Realtime Speech-to-Text
OvenMediaEngine (OME) version 0.20.0 and later supports real-time automatic subtitles through integration with whisper.cpp. This feature converts live audio streams to text in real time and can optionally translate the recognized speech into English.
For real-time performance, an NVIDIA GPU is strongly recommended. While whisper.cpp can run on the CPU, it may result in latency or incomplete transcription.

Prerequisites
NVIDIA GPU and Driver
Check your GPU and driver status using:
$ nvidia-smi
Fri Oct 10 21:34:25 2025
+-----------------------------------------------------------------------------------------+
| NVIDIA-SMI 580.82.09 Driver Version: 580.82.09 CUDA Version: 13.0 |
+-----------------------------------------+------------------------+----------------------+
| GPU Name Persistence-M | Bus-Id Disp.A | Volatile Uncorr. ECC |
| Fan Temp Perf Pwr:Usage/Cap | Memory-Usage | GPU-Util Compute M. |
| | | MIG M. |
|=========================================+========================+======================|
| 0 NVIDIA GeForce GTX 1060 3GB Off | 00000000:0A:00.0 Off | N/A |
| 53% 29C P8 6W / 120W | 135MiB / 3072MiB | 0% Default |
| | | N/A |
+-----------------------------------------+------------------------+----------------------+
+-----------------------------------------------------------------------------------------+
| Processes: |
| GPU GI CI PID Type Process name GPU Memory |
| ID ID Usage |
|=========================================================================================|
| 0 N/A N/A 1430 C /usr/bin/OvenMediaEngine 60MiB |
| 0 N/A N/A 2017 G /usr/lib/xorg/Xorg 56MiB |
| 0 N/A N/A 2232 G /usr/bin/gnome-shell 5MiB |
+-----------------------------------------------------------------------------------------+
If a driver is not installed, download it from the NVIDIA website or use the helper script provided in the OME repository.
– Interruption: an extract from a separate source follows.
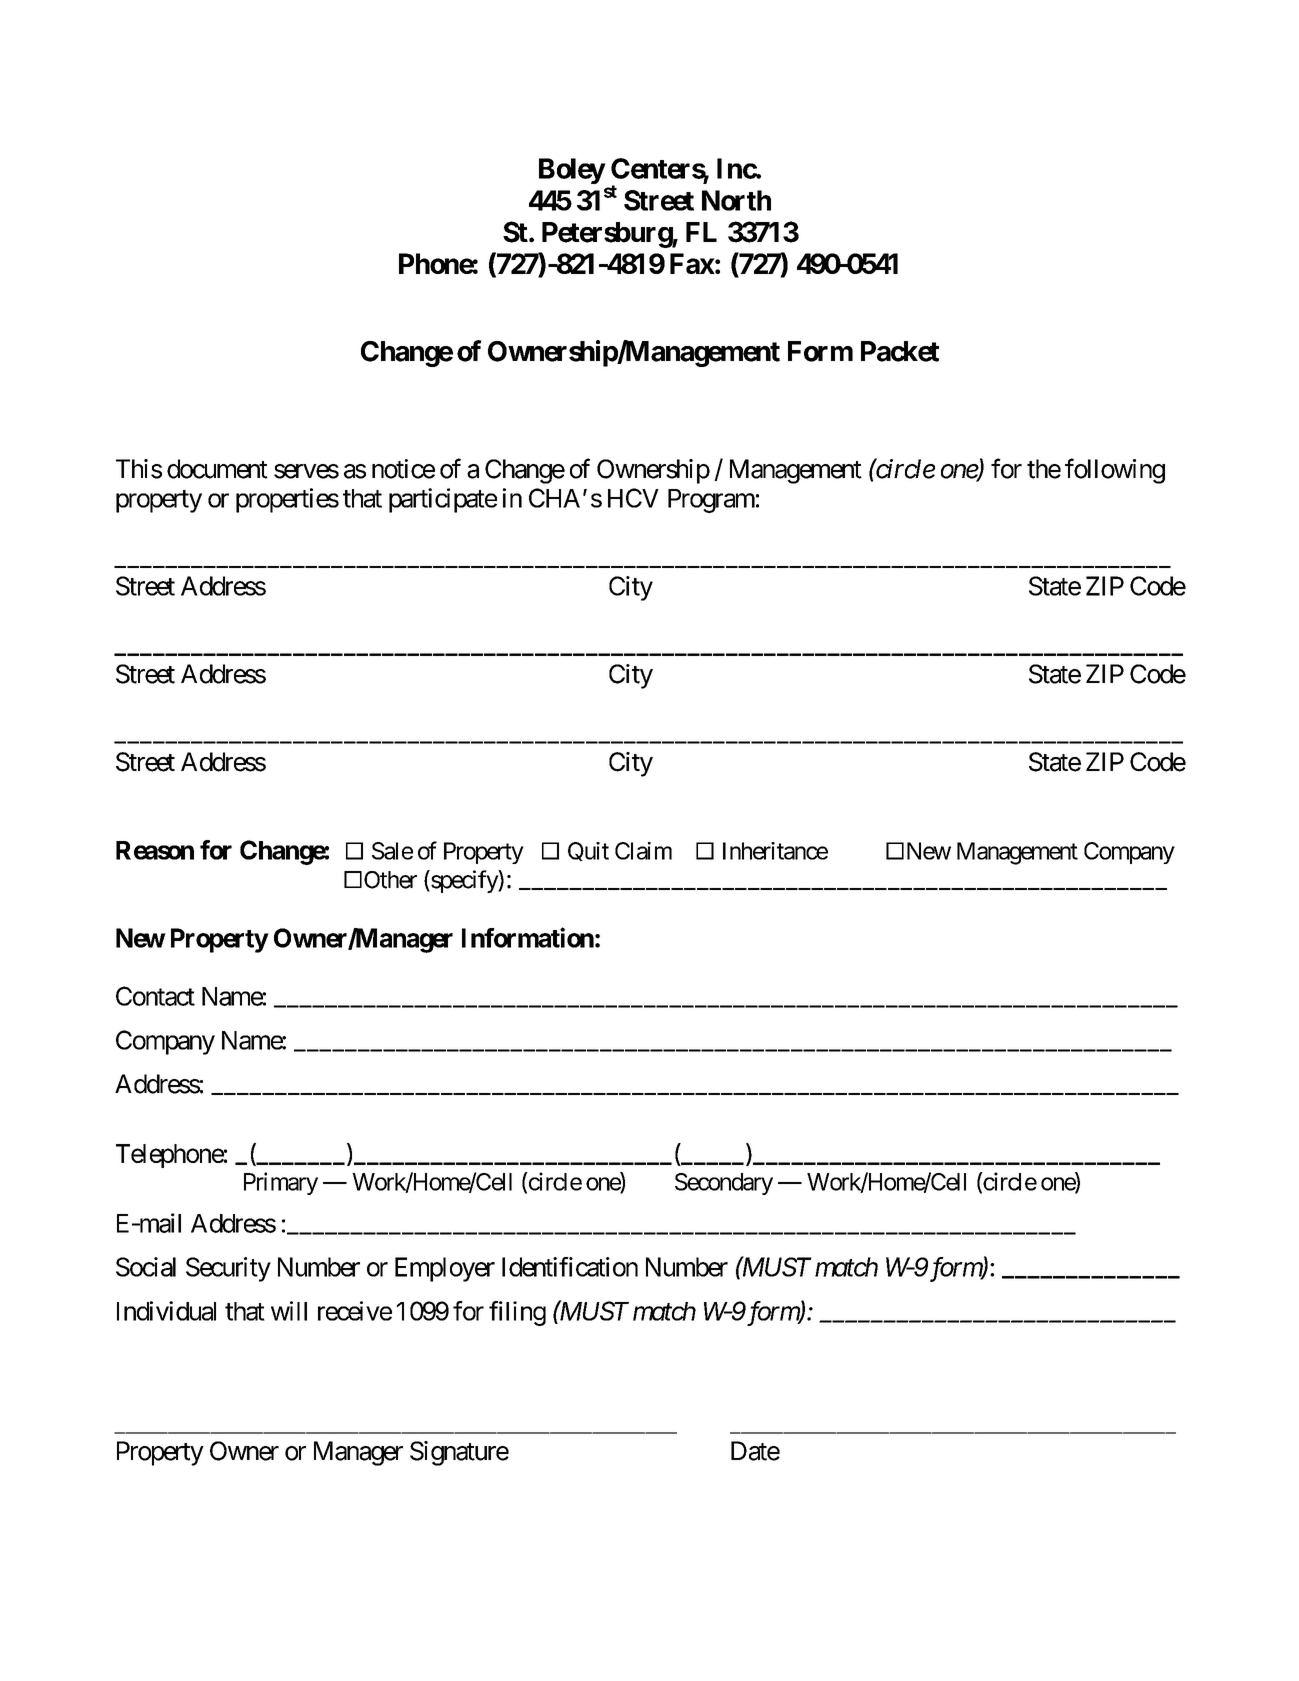 The image size is (1299, 1681). Describe the element at coordinates (588, 851) in the screenshot. I see `Quit` at that location.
Official driver: https://www.nvidia.com/en-us/drivers/
OME install script: https://github.com/AirenSoft/OvenMediaEngine/blob/master/misc/install_nvidia_driver.sh
The script installs the latest driver. Ensure your GPU supports the version being installed.
CUDA Toolkit
CUDA Toolkit is required to build whisper.cpp with GPU acceleration.
Download from: https://developer.nvidia.com/cuda-downloads
Use a version that matches your GPU generation.
For example, GeForce 10xx series (e.g., GTX 1060) typically requires CUDA 11.8. Newer toolkits such as 13.x may not support older GPUs.
Build and Install whisper.cpp
Run the latest prerequisites.sh script from the OME source root to build and install whisper.cpp.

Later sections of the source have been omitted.